/---

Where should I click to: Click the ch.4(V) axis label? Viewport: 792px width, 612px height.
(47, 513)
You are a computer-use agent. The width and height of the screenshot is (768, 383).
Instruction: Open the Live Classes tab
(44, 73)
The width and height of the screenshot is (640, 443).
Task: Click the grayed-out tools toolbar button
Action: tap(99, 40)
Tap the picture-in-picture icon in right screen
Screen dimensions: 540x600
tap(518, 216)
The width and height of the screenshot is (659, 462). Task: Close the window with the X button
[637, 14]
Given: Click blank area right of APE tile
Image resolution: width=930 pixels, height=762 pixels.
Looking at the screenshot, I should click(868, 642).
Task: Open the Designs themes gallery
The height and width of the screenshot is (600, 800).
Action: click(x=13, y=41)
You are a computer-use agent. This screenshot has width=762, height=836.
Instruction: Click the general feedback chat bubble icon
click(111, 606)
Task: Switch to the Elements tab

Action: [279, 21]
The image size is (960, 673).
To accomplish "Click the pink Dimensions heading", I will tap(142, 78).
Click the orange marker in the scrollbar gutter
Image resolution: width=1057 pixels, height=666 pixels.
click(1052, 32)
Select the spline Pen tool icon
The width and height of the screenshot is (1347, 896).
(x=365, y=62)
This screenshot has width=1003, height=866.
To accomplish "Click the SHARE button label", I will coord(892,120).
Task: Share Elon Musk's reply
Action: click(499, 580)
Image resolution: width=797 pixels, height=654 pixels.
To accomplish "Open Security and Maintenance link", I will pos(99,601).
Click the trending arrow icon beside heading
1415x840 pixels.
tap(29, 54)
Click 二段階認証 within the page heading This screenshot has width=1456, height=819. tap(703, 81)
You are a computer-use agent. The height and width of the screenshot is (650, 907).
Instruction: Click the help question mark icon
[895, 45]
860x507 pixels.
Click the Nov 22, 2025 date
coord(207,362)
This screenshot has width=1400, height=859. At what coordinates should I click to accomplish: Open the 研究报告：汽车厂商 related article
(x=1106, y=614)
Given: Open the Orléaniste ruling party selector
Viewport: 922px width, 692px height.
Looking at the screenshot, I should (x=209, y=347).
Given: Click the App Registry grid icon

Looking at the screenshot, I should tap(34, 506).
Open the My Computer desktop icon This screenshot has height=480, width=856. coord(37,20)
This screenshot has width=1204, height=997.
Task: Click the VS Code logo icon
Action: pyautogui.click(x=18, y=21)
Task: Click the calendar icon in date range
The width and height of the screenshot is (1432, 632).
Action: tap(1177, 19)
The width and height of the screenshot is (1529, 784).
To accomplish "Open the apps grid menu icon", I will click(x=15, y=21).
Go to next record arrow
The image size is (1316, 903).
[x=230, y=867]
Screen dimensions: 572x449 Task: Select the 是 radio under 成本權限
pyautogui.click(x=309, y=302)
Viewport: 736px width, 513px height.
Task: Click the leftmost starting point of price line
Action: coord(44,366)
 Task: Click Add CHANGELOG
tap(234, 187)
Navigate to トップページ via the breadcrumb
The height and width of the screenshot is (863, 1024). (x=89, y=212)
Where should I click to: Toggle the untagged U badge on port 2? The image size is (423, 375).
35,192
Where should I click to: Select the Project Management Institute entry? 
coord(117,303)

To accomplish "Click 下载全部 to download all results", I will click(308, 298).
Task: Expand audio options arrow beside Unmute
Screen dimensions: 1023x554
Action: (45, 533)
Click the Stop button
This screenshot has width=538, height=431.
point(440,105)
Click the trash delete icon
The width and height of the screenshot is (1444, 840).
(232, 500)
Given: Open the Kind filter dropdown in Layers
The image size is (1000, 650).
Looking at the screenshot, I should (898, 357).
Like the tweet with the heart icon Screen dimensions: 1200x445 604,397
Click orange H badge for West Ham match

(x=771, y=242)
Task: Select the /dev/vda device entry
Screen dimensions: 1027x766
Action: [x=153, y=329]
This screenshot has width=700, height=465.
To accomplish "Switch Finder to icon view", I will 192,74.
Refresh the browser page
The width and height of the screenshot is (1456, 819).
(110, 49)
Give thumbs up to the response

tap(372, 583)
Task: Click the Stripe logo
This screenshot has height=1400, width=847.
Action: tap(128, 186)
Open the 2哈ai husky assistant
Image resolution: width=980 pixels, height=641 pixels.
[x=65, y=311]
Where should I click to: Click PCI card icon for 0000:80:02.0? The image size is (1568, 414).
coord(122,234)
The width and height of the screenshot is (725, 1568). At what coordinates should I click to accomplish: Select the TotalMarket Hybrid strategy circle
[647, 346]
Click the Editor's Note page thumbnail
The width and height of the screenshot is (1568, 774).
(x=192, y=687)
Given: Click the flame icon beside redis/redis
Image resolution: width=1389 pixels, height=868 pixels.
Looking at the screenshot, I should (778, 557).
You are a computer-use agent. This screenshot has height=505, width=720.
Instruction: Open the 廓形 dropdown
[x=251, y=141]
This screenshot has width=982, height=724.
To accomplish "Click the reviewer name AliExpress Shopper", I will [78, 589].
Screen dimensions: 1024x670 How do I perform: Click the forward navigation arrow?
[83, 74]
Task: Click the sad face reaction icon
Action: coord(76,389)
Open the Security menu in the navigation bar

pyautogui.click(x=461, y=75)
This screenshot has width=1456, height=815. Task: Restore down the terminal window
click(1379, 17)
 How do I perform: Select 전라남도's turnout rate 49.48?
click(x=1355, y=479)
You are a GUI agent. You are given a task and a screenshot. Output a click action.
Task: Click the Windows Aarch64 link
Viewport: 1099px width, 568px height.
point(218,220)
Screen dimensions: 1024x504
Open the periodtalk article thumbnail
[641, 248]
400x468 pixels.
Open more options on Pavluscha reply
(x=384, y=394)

\---

Written exercise:
Copy all of the rows above word for word, with no changes.

Response for this exercise:
Where should I click to: Click the ch.4(V) axis label? Viewport: 792px width, 612px height.
(47, 513)
You are a computer-use agent. The width and height of the screenshot is (768, 383).
Instruction: Open the Live Classes tab
(44, 73)
The width and height of the screenshot is (640, 443).
Task: Click the grayed-out tools toolbar button
Action: tap(99, 40)
Tap the picture-in-picture icon in right screen
Screen dimensions: 540x600
tap(518, 216)
The width and height of the screenshot is (659, 462). Task: Close the window with the X button
[637, 14]
Given: Click blank area right of APE tile
Image resolution: width=930 pixels, height=762 pixels.
Looking at the screenshot, I should click(868, 642).
Task: Open the Designs themes gallery
The height and width of the screenshot is (600, 800).
Action: click(x=13, y=41)
You are a computer-use agent. This screenshot has width=762, height=836.
Instruction: Click the general feedback chat bubble icon
click(111, 606)
Task: Switch to the Elements tab

Action: [279, 21]
The image size is (960, 673).
To accomplish "Click the pink Dimensions heading", I will tap(142, 78).
Click the orange marker in the scrollbar gutter
Image resolution: width=1057 pixels, height=666 pixels.
click(1052, 32)
Select the spline Pen tool icon
The width and height of the screenshot is (1347, 896).
(x=365, y=62)
This screenshot has width=1003, height=866.
To accomplish "Click the SHARE button label", I will coord(892,120).
Task: Share Elon Musk's reply
Action: click(499, 580)
Image resolution: width=797 pixels, height=654 pixels.
To accomplish "Open Security and Maintenance link", I will pos(99,601).
Click the trending arrow icon beside heading
1415x840 pixels.
tap(29, 54)
Click 二段階認証 within the page heading This screenshot has width=1456, height=819. tap(703, 81)
You are a computer-use agent. The height and width of the screenshot is (650, 907).
Instruction: Click the help question mark icon
[895, 45]
860x507 pixels.
Click the Nov 22, 2025 date
coord(207,362)
This screenshot has width=1400, height=859. At what coordinates should I click to accomplish: Open the 研究报告：汽车厂商 related article
(x=1106, y=614)
Given: Open the Orléaniste ruling party selector
Viewport: 922px width, 692px height.
Looking at the screenshot, I should (x=209, y=347).
Given: Click the App Registry grid icon

Looking at the screenshot, I should tap(34, 506).
Open the My Computer desktop icon This screenshot has height=480, width=856. coord(37,20)
This screenshot has width=1204, height=997.
Task: Click the VS Code logo icon
Action: pyautogui.click(x=18, y=21)
Task: Click the calendar icon in date range
The width and height of the screenshot is (1432, 632).
Action: tap(1177, 19)
The width and height of the screenshot is (1529, 784).
To accomplish "Open the apps grid menu icon", I will click(x=15, y=21).
Go to next record arrow
The image size is (1316, 903).
[x=230, y=867]
Screen dimensions: 572x449 Task: Select the 是 radio under 成本權限
pyautogui.click(x=309, y=302)
Viewport: 736px width, 513px height.
Task: Click the leftmost starting point of price line
Action: coord(44,366)
 Task: Click Add CHANGELOG
tap(234, 187)
Navigate to トップページ via the breadcrumb
The height and width of the screenshot is (863, 1024). (x=89, y=212)
Where should I click to: Toggle the untagged U badge on port 2? The image size is (423, 375).
35,192
Where should I click to: Select the Project Management Institute entry? 
coord(117,303)

To accomplish "Click 下载全部 to download all results", I will click(308, 298).
Task: Expand audio options arrow beside Unmute
Screen dimensions: 1023x554
Action: (45, 533)
Click the Stop button
This screenshot has width=538, height=431.
point(440,105)
Click the trash delete icon
The width and height of the screenshot is (1444, 840).
(232, 500)
Given: Open the Kind filter dropdown in Layers
The image size is (1000, 650).
Looking at the screenshot, I should (898, 357).
Like the tweet with the heart icon Screen dimensions: 1200x445 604,397
Click orange H badge for West Ham match

(x=771, y=242)
Task: Select the /dev/vda device entry
Screen dimensions: 1027x766
Action: [x=153, y=329]
This screenshot has width=700, height=465.
To accomplish "Switch Finder to icon view", I will 192,74.
Refresh the browser page
The width and height of the screenshot is (1456, 819).
(110, 49)
Give thumbs up to the response

tap(372, 583)
Task: Click the Stripe logo
This screenshot has height=1400, width=847.
Action: tap(128, 186)
Open the 2哈ai husky assistant
Image resolution: width=980 pixels, height=641 pixels.
[x=65, y=311]
Where should I click to: Click PCI card icon for 0000:80:02.0? The image size is (1568, 414).
coord(122,234)
The width and height of the screenshot is (725, 1568). At what coordinates should I click to accomplish: Select the TotalMarket Hybrid strategy circle
[647, 346]
Click the Editor's Note page thumbnail
The width and height of the screenshot is (1568, 774).
(x=192, y=687)
Given: Click the flame icon beside redis/redis
Image resolution: width=1389 pixels, height=868 pixels.
Looking at the screenshot, I should (778, 557).
You are a computer-use agent. This screenshot has height=505, width=720.
Instruction: Open the 廓形 dropdown
[x=251, y=141]
This screenshot has width=982, height=724.
To accomplish "Click the reviewer name AliExpress Shopper", I will [78, 589].
Screen dimensions: 1024x670 How do I perform: Click the forward navigation arrow?
[83, 74]
Task: Click the sad face reaction icon
Action: coord(76,389)
Open the Security menu in the navigation bar

pyautogui.click(x=461, y=75)
This screenshot has width=1456, height=815. Task: Restore down the terminal window
click(1379, 17)
 How do I perform: Select 전라남도's turnout rate 49.48?
click(x=1355, y=479)
You are a GUI agent. You are given a task and a screenshot. Output a click action.
Task: Click the Windows Aarch64 link
Viewport: 1099px width, 568px height.
point(218,220)
Screen dimensions: 1024x504
Open the periodtalk article thumbnail
[641, 248]
400x468 pixels.
Open more options on Pavluscha reply
(x=384, y=394)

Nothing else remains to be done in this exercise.